McNARY - After 50 years of holding back the waters, McNary Dam is still standing its ground and providing countless benefits to Eastern Oregon.

The 7,000-foot long concrete structure provides energy and transportation as part of the eight-dam Columbia River system.

"The hydropower it provides has virtually built the Northwest," said Port of Umatilla Director Kim Puzey. "The economic influence of this facility cannot be understated."

The ports enjoy the benefit of being able to move barges up and down the river system using the locks in the dams. Recreational vessels can also use the locks to navigate the river.

Gina Baltrusch, a public affairs specialist with the Army Corps of Engineers, said an estimated seven million tons of goods were moved up and down the river last year. Each dam, including McNary, influences every other dam, providing a safe and inexpensive way for cargo to move through the river channel, Puzey said.

"It's a system as a whole," said Port of Morrow Director Gary Neal. "Without McNary Dam you couldn't have a river system."
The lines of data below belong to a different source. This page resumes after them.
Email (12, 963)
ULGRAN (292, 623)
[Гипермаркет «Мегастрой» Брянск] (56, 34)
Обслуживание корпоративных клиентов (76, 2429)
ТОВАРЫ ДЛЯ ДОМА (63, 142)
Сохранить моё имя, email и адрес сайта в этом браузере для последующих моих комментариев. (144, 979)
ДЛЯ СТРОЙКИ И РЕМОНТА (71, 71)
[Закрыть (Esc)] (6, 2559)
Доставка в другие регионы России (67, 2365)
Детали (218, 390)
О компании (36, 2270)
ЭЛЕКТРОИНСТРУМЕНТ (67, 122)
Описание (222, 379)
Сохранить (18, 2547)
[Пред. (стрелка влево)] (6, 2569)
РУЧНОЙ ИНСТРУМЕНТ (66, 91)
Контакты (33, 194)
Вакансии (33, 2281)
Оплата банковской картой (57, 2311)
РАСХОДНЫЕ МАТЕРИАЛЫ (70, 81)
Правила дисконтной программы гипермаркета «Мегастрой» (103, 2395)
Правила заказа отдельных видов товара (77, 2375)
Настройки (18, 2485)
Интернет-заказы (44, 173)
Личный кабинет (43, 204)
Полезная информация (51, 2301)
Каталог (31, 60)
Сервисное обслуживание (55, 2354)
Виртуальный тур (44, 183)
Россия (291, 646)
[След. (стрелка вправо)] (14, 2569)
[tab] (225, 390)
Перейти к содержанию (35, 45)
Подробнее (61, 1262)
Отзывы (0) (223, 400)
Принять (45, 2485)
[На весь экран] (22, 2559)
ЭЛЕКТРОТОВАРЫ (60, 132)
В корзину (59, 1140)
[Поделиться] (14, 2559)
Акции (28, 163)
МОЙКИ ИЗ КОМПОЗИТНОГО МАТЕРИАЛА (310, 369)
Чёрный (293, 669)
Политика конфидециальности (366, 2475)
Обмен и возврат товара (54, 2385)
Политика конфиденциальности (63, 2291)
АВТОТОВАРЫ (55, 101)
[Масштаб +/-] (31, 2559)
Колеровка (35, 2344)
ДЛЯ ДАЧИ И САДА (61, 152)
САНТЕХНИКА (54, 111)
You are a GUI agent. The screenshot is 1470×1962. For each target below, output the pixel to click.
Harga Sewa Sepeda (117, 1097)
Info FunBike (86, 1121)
Since it went online 50 years ago, McNary Dam has provided roughly 307 billion kilowatt hours of electricity. The energy is administered through the Bonneville Power Administration, which monitors and regulates much of the power from the dams on the river.

Energy and shipping are not the only things the dam is providing. The lake formed by the dam, known as Wallula Lake, provides recreation for tens of thousands of swimmers, boaters and fishermen every year. The ensuing tourist trade has been a boon in both Umatilla and Hermiston, city officials say.

"In terms of importance to hotels and restaurants, there is a clear benefit," said Hermiston City Manager Ed Brookshire, adding, "It certainly has some benefit to the city as an employer."

McNary Dam employs roughly 120 people year-round. Baltrusch said there is a misconception that people who work on the dam are just Army imports who work for a few years and then leave. "That's not the case with civil workers, they live here, they retire here. They are vital members of the community," she said.

Nowhere is the dam's influence more tangible than in Umatilla. Much of the city's summer traffic is generated by the recreational area around the dam. Umatilla City Manager Larry Clucas said the positive impact McNary Dam has had on the community cannot be measured.

"Would Umatilla be where it is without the dam being there?" Clucas said. "It's 50 years of jobs. It's one of the biggest parts of our economy."

Will the dam see another 50 years? If that's what the people want, Baltrusch said.

"A lot of people think the Corps did this, but the people did this," Baltrusch said. "That's why being involved is so important. It's the people's voice."